A standard mattress warranty is 10 years long, though some companies offer a 20-year warranty or even a lifetime warranty. A quality mattress should have a warranty that covers repairs or replacements for sagging below a certain depth (usually 1 inch) as well as protections for any manufacturing defects or damages. Note that warranties do not cover damages caused by improper use.
If the mattress company you’re considering doesn’t come with a warranty, go elsewhere. Even most online mattress brands offer a standard warranty— read each warranty closely so you know what the company will or will not cover.
Is a full-size bed good for a guest room?
Yes, a full-size bed can work for a guest room; it really depends on the size of your room and your guests. If you’re more likely to be hosting couples who need more mattress space, you’ll probably want a queen size mattress or larger.
Does a mattress topper help?
A mattress topper, usually made of gel foam, memory foam, or convoluted foam, is a nice thing to have on hand in case your guest bedroom mattress is too firm or soft for your guests. A mattress topper allows you to give the mattress a slightly different feel if you wish.
Does my guest mattress need edge support?

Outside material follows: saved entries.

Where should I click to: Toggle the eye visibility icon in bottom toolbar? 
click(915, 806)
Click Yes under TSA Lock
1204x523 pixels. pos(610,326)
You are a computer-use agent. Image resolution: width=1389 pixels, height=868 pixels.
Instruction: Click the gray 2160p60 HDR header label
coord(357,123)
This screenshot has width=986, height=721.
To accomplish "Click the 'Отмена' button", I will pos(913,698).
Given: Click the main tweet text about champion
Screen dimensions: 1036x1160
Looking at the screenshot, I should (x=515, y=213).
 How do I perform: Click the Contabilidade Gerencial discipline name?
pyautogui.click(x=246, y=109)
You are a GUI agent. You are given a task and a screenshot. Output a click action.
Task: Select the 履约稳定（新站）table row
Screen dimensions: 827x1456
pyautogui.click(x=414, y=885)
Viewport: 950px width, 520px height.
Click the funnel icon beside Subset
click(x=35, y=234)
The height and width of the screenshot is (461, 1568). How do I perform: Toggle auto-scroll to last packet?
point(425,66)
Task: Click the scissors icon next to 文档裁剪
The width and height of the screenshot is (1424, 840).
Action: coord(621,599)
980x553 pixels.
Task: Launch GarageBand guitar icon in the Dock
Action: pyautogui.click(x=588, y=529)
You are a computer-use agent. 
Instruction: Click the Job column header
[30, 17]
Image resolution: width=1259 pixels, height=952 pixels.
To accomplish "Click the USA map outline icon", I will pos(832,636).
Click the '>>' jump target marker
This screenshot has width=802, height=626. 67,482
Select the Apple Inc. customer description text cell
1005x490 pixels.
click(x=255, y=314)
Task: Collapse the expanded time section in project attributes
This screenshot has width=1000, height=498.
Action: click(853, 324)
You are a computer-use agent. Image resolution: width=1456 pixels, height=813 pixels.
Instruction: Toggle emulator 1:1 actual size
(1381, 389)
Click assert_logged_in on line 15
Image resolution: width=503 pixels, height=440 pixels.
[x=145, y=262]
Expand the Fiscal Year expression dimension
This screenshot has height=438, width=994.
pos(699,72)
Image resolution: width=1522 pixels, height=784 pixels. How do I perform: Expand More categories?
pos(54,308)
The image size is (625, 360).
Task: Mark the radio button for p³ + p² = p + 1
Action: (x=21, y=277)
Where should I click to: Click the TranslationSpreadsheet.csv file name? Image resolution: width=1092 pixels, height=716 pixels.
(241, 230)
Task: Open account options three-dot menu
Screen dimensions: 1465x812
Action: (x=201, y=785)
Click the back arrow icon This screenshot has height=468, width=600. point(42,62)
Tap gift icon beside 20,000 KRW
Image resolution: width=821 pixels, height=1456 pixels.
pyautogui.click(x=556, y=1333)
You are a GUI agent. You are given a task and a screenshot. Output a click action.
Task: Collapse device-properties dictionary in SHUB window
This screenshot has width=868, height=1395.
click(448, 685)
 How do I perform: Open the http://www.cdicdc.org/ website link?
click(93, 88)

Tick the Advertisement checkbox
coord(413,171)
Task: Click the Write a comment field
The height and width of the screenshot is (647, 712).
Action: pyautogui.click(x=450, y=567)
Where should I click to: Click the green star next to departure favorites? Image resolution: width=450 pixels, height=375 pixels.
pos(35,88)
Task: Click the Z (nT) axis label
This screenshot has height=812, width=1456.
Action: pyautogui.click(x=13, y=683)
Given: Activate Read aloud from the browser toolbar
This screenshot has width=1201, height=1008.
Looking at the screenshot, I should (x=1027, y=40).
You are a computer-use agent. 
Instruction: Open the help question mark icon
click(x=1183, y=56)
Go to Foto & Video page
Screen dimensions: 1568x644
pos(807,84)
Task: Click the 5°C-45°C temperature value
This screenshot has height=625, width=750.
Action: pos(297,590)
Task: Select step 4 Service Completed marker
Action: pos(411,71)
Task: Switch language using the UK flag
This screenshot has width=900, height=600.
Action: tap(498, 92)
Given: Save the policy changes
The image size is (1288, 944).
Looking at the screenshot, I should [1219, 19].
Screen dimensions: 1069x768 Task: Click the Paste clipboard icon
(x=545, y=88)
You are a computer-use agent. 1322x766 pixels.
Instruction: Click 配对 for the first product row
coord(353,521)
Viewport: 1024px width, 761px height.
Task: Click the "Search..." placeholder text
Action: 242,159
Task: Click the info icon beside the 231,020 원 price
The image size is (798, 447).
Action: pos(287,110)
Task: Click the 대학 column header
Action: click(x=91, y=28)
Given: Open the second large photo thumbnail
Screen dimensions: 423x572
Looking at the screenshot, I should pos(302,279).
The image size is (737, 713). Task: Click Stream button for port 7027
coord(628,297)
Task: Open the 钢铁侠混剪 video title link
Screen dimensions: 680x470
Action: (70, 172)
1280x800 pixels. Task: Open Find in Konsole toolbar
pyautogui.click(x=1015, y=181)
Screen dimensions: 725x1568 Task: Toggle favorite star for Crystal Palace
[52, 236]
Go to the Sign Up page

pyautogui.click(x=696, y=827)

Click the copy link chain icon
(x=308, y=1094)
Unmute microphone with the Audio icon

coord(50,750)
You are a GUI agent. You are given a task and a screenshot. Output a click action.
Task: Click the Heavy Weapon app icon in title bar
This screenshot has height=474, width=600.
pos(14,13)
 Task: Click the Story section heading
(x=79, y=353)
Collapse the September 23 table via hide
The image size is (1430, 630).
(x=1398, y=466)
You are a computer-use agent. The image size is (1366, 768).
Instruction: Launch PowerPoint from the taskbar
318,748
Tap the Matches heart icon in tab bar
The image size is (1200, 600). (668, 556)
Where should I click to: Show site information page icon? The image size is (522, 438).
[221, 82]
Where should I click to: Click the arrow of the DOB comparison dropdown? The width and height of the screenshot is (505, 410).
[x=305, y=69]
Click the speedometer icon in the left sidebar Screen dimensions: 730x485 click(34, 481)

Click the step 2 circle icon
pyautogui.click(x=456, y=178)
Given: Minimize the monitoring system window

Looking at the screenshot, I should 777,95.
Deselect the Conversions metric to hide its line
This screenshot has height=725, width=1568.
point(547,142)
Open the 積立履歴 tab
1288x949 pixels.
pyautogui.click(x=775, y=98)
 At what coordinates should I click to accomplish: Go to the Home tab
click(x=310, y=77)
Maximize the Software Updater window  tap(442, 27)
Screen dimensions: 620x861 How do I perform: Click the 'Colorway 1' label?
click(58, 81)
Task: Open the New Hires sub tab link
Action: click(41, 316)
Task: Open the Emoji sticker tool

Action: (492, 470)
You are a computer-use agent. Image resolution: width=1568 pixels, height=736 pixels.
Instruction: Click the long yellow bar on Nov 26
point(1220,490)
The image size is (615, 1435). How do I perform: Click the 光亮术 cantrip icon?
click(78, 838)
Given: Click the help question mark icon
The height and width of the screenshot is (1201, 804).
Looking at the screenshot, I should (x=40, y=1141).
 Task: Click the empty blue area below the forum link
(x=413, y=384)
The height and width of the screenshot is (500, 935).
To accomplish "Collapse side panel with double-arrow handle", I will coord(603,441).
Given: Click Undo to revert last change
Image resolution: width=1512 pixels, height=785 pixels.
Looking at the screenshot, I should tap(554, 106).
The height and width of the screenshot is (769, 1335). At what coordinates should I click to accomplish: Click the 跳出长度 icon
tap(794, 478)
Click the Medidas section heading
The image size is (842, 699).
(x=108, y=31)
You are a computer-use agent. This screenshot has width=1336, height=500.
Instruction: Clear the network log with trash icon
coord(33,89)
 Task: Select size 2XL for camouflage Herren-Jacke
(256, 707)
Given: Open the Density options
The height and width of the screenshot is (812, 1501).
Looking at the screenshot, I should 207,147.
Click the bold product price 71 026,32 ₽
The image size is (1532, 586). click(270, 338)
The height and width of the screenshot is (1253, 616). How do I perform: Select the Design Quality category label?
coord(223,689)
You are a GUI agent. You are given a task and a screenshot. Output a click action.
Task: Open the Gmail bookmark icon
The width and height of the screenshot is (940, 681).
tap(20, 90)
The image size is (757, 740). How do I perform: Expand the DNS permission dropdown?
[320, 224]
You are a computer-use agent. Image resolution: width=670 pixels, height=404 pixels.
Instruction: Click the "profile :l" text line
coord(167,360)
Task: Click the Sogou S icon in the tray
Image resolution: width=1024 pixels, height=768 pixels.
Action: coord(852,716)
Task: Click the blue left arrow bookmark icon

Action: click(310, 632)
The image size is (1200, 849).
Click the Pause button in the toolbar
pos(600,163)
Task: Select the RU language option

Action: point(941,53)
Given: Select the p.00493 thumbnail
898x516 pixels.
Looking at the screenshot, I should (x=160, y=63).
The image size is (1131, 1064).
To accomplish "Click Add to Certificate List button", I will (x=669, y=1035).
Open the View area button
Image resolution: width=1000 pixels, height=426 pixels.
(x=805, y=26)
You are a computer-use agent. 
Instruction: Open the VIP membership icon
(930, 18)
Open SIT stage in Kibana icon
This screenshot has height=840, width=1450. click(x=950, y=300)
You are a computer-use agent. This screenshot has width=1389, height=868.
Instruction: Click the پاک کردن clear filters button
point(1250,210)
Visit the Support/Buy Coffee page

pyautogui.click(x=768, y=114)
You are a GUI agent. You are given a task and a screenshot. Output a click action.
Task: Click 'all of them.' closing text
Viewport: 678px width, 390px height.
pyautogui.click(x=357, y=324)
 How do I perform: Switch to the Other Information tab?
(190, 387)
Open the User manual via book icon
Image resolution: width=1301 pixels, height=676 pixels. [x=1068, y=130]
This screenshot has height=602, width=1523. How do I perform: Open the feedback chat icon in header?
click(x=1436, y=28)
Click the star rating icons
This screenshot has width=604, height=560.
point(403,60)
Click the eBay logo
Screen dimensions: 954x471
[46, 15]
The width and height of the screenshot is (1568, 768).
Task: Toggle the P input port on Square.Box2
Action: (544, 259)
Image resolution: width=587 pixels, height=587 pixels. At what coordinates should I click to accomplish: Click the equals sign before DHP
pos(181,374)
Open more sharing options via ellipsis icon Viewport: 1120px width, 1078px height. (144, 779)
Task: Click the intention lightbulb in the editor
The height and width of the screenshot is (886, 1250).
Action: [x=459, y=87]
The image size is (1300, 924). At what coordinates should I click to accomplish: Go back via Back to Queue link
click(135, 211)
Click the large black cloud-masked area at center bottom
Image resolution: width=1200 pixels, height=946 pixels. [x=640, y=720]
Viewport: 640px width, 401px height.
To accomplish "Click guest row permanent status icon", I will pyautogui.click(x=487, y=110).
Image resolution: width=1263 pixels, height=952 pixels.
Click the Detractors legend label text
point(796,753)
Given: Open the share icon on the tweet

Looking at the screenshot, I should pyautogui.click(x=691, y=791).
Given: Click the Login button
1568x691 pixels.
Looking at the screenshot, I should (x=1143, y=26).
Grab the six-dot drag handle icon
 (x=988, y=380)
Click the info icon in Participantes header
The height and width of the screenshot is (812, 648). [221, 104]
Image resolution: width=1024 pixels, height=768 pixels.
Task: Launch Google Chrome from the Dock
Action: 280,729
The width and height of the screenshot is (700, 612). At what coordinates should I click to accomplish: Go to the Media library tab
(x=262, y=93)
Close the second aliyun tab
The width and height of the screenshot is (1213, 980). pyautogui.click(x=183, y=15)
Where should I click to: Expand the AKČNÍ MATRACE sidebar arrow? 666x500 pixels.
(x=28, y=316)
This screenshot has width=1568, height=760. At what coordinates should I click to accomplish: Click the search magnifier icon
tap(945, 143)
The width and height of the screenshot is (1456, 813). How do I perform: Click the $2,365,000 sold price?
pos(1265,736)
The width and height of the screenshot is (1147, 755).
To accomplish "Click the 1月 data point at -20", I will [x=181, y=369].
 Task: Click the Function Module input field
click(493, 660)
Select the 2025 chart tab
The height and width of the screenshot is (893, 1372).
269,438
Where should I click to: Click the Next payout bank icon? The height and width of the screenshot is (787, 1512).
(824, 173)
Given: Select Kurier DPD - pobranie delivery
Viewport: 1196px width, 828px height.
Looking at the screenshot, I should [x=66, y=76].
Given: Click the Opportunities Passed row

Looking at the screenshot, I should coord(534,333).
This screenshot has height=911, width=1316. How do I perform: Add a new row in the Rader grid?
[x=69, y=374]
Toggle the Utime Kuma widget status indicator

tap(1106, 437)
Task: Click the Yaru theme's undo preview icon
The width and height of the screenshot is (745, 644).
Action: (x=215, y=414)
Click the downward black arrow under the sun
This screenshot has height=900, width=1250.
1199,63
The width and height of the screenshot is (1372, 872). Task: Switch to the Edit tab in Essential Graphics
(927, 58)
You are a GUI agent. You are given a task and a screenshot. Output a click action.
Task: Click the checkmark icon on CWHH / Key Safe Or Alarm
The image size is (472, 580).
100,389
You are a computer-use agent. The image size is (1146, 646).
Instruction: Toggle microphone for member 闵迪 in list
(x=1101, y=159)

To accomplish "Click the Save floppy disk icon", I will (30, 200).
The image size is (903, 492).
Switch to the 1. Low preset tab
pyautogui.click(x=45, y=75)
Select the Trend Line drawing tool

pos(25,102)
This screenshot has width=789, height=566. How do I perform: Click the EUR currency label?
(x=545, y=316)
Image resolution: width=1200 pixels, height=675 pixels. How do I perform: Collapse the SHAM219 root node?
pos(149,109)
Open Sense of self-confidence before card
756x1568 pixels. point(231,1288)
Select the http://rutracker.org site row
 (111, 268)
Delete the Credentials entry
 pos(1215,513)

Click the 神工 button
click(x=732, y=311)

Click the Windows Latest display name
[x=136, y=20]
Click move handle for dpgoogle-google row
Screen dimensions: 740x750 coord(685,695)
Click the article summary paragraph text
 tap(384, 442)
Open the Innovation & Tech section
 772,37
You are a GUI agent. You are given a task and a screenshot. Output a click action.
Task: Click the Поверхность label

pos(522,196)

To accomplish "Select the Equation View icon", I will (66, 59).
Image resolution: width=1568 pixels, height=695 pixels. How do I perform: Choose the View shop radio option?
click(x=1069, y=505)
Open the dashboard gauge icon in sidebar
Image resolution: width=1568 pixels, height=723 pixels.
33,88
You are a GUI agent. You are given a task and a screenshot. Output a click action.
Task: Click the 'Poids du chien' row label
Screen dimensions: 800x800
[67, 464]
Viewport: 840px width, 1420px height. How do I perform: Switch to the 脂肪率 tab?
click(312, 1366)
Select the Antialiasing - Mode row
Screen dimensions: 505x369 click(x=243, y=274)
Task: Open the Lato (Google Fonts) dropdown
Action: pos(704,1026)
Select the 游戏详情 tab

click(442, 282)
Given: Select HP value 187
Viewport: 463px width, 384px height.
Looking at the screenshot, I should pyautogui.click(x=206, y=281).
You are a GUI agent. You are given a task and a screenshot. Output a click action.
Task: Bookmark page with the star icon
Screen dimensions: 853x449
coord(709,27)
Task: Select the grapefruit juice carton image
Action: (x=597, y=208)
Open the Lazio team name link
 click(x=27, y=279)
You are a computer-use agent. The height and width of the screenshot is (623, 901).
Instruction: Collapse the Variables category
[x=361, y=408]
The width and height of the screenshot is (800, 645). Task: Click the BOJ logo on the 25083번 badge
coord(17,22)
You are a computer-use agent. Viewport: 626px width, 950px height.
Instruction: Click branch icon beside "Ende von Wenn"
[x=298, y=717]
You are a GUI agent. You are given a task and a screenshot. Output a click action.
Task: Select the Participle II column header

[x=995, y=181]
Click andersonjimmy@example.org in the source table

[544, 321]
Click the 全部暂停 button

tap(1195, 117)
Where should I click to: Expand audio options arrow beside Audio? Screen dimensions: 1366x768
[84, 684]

Edge support reinforces the edges of the mattress to minimize the risk of falling off. While not necessary, it can add some peace of mind for anyone who is prone to moving around a lot in bed. Keep in mind that added edge support can inflate the cost of the mattress as well as decrease its surface area.
The Best Mattress for Your Guests
A great mattress should offer pressure relief, good back support, breathability, and come with a generous return policy, sleep trial, and warranty. The best mattress size and type will depend on your guests, but overall we recommend choosing a full-size mattress or larger, and we prefer memory foam or latex foam for their universal comfort appeal.
No matter what mattress you choose, your guests will enjoy a good night’s sleep every time they come over if you keep this buying guide in mind.
This article is for informational purposes and should not replace advice from your doctor or other medical professional.